The Analysis of Jonathan Livingston Seagull: The Anti-Mainstream Gull


Jonathan_Livingston_Seagull

Jonathan Livingston Seagull is a novel written by Richard Bach, an American writer and pilot who has written many novels; Jonathan Livingston Seagull (1970), A Gift of Wings (1974), Illusions: The Adventures of a Reluctant Messiah (1977). Most of his novels tell about flying. It is because he loves flying since he was seventeen.

This novel tells about a bird named Jonathan who feels bored with his daily life. He wants to find something new and more meaningful things in his life. Even if he faces many obstacles in achieving his dream, he still walks on his way.

Seagull itself is a symbol in this novel. Besides seagull, there are many other symbols used in this novel. Seagulls, eating, flying, and heaven are the significant symbols in the novel.

This novel uses animal, seagull, as its main character. We will see it as a fable at a glance. But there is something deeper inside the novel. Seagull is a symbol which represents the human being.

By using seagull, Bach relates it with human being; how people deal with their life. Sometime people are faced to a dilemmatic problem; whether to follow their conscience or society opinion. Some people may succeed and some are not.

Those who succeed in dealing with their problems will transform into a higher level person. And those who fail in dealing with their problems will be dragged into a zone which is called “comfort zone”, just be ordinary; become a part of the society. It doesn’t mean that become a part of the society is bad. It’s just that they too enjoying the “comfort zone”. They will stay in that position in order to save their position in the society.

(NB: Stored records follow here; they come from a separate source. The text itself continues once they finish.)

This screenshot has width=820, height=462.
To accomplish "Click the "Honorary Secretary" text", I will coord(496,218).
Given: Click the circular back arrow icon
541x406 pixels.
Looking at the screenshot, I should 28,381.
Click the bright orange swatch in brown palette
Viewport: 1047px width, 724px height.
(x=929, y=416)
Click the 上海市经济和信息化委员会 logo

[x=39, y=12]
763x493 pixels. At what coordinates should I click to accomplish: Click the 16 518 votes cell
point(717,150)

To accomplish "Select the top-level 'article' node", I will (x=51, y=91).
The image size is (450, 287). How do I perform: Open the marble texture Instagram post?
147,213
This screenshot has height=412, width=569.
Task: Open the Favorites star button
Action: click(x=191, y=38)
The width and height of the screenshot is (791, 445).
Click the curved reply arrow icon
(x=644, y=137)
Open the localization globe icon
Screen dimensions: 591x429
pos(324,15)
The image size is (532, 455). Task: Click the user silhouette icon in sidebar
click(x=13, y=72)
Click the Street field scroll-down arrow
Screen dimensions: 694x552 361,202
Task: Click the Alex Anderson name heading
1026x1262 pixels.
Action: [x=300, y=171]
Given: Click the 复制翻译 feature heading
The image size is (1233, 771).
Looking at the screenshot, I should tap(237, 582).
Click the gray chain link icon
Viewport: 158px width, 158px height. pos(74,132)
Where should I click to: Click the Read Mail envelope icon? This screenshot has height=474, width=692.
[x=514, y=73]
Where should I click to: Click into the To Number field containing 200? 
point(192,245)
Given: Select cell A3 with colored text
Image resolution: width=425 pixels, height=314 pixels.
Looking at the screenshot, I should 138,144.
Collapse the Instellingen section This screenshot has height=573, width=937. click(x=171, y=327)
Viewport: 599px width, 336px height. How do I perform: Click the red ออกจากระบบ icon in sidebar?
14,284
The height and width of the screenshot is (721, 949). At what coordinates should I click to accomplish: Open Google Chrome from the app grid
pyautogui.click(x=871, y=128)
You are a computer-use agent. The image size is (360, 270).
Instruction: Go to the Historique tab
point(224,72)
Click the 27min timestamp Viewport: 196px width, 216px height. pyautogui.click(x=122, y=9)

That phenomenon is related to “eating” in the novel by Bach. Ordinary seagulls learn to fly to get food and not more as Bach mentioned in his novel, Jonathan Livingston Seagull.

Most gulls don’t bother to learn more than the simplest facts of flight―how to get from shore to food and back again. For most gulls, it is not flying that matters, but eating (p. 14, part 1).

So when they see Jonathan practicing to fly higher, the Flock considers it as betrayal. They see Jonathan is different from the other. Jonathan is not ordinary.

“…for his reckless irresponsibility,” the solemn voice intoned, “violating the dignity and tradition of the Gull Family…” (p. 34, part 1).

Jonathan is a gull which tries to escape from the ordinary. He wants to fly higher―not like other seagulls―and that’s his target; his perfection. Therefore, he has to face the consequences of being different. He has to leave the Flock, practice hard, and be alone. This relates to human being. When people have decided to make a commitment in their life, they have to take all the consequences following whether they like it or not.

Successfully reaching his target―to fly higher―Jonathan finally reaches heaven where he transforms to be a more mature gull. Besides, he also becomes more religious. In there, he (Jonathan) realizes that perfection is only one more step towards our true nature which is in the image of the Great Gull (God).

Here, we can see that we can find heaven anywhere as we had reached our perfection, understood ourselves, and also understood others. It’s like what Chiang said to Jonathan when first time he reaches heaven, “Remember, Jonathan, heaven isn’t a place or a time, because place and time are so very meaningless” (Jonathan Livingston Seagull, p. 58, part 2). He also said:

“You will begin to touch heaven, Jonathan, in the moment that you touch perfect speed. And that isn’t flying thousand miles an hour, or a million, or flying at the speed of light. Because any number is a limit, and perfection doesn’t have limits. Perfect speed, my son, is being there.” (Jonathan Livingston Seagull, p. 55, part 2)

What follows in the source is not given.